Vitinha e Ostigard, vittoria in trasferta

  • Al Bentegodi vittoria meritata saliamo a 33 punti dopo la 29ma
  • Finisce 0-2 per nostri giocatori autori di prova di grande sagacia
  • Il presidente Dan Sucu in tribuna con il management del club
  • Secondo successo consecutivo dopo colpo grosso con la Roma
  • Vittoria in trasferta mancava dall’8 dicembre nella gara in Friuli
  • In vantaggio con rete Vitinha tiro al fulmicotone da oltre 30 metri
  • Quinta rete per l’attaccante portoghese miglior bottino dal suo arrivo
  • Regalo compleanno per attaccante match-winner in turno precedente
  • Raddoppia Ostigard con il suo quinto stagionale su pennellata di Martin
  • Atteggiamento prudente in prima parte in gara sempre in controllo
  • Moduli speculari negli schieramenti varati da tecnici DDR e Sammarco
  • Reazione inconcludente dei padroni di casa dopo essere andati sotto
  • Gran sostegno dei 2.500 nella trasferta veneta a supporto del team
  • Primavera 1 U20 pareggia 1-1 con la Cremonese gol di Gibertini

Una vittoria che profuma di tante cose certificando lo stato di forma e la crescita esponenziale iniziata un girone fa, con l’avvento di DDR e dei collaboratori.

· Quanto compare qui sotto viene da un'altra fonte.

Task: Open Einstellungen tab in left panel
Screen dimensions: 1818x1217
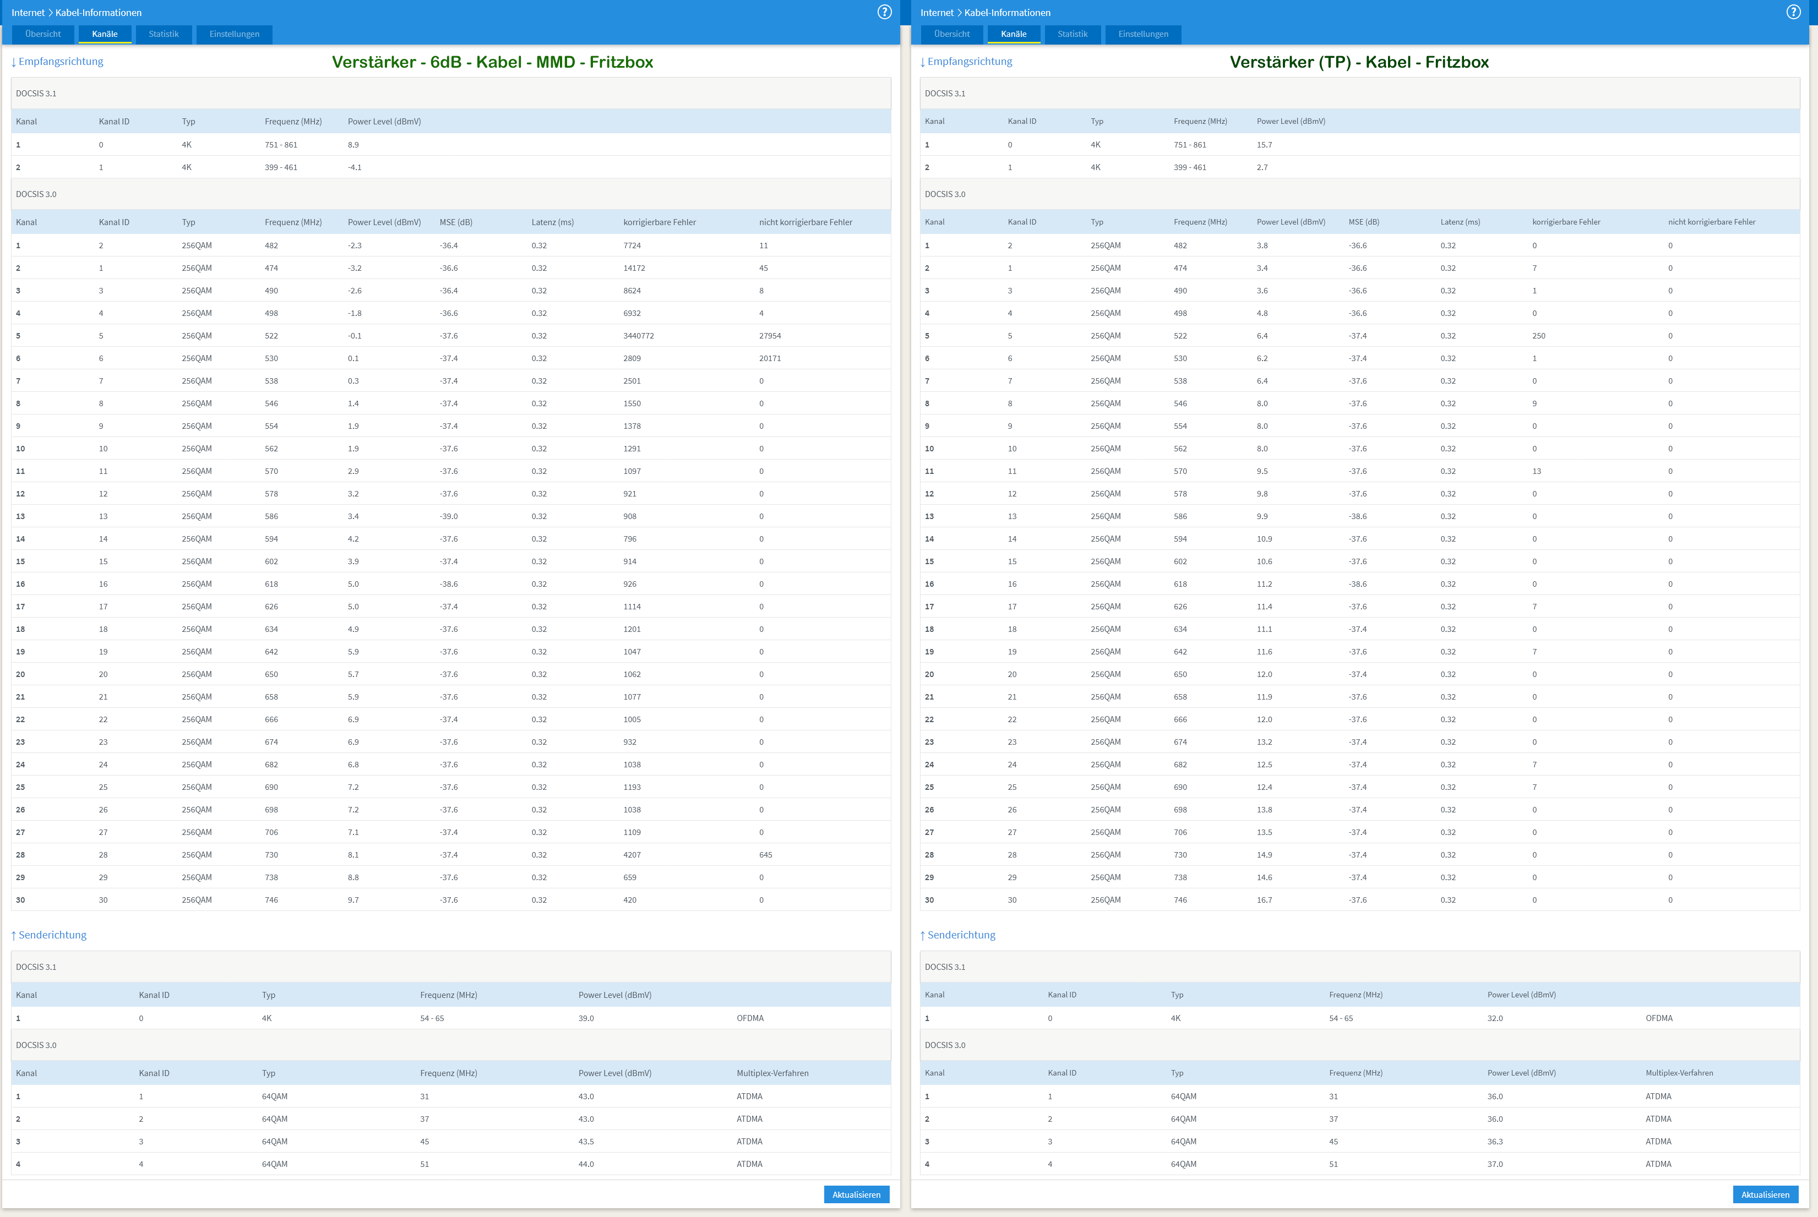Action: click(234, 34)
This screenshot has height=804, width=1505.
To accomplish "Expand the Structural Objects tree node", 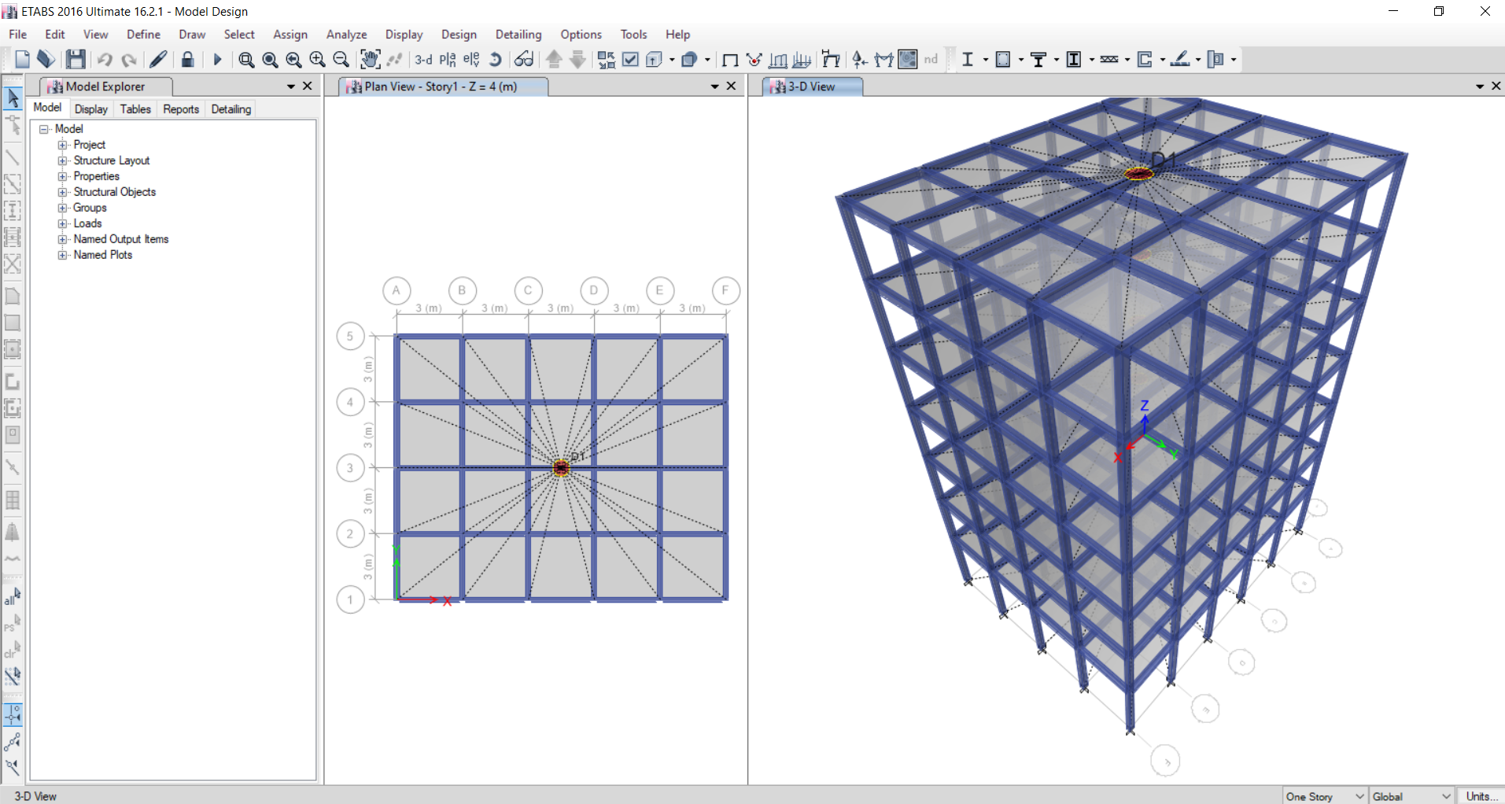I will (63, 191).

Un team trasformato in rapporto ai mesi scorsi. Ventisette punti in diciannove gare sotto la nuova conduzione tecnica: i numeri la dicono lunga come attesta la media di 1,42 a partita. Il Genoa espugna il Bentegodi con una prova sagace, arricchita da un maggior possesso palla (56%) e dai tiri in porta (11 a 8) rispetto agli avversari. Prima frazione in controllo, nella ripresa due colpi da ko. Rieccolo il Grifone formato trasferta dopo la sbornia coi giallorossi. Il primo tempo è bloccato. Akpro colpisce il montante su cross in avvio, Ekuban si produce in un tiro telefonato neutralizzato da Montipo’. Latitano gli spunti nelle aree fino all’intervallo. Nel secondo è un’altra musica. Harroui spara a lato per i veneti, Sabelli lo imita incrociando il destro da buona posizione, chiudendo l’azione tutta di prima con Colombo, Messias e Malinovskyi. E proprio uno dei subentrati, Vitinha, cambia le carte in tavola. Tre minuti dopo l’ingresso il portoghese prende la fionda e, da trenta metri, scaglia un destro a giro che sorprende il portiere fuori posizione. La reazione dei padroni di casa tarda. E’ Ostigard invece a chiudere i conti nel finale insaccando di testa sullo spiovente millimetrico di Martin.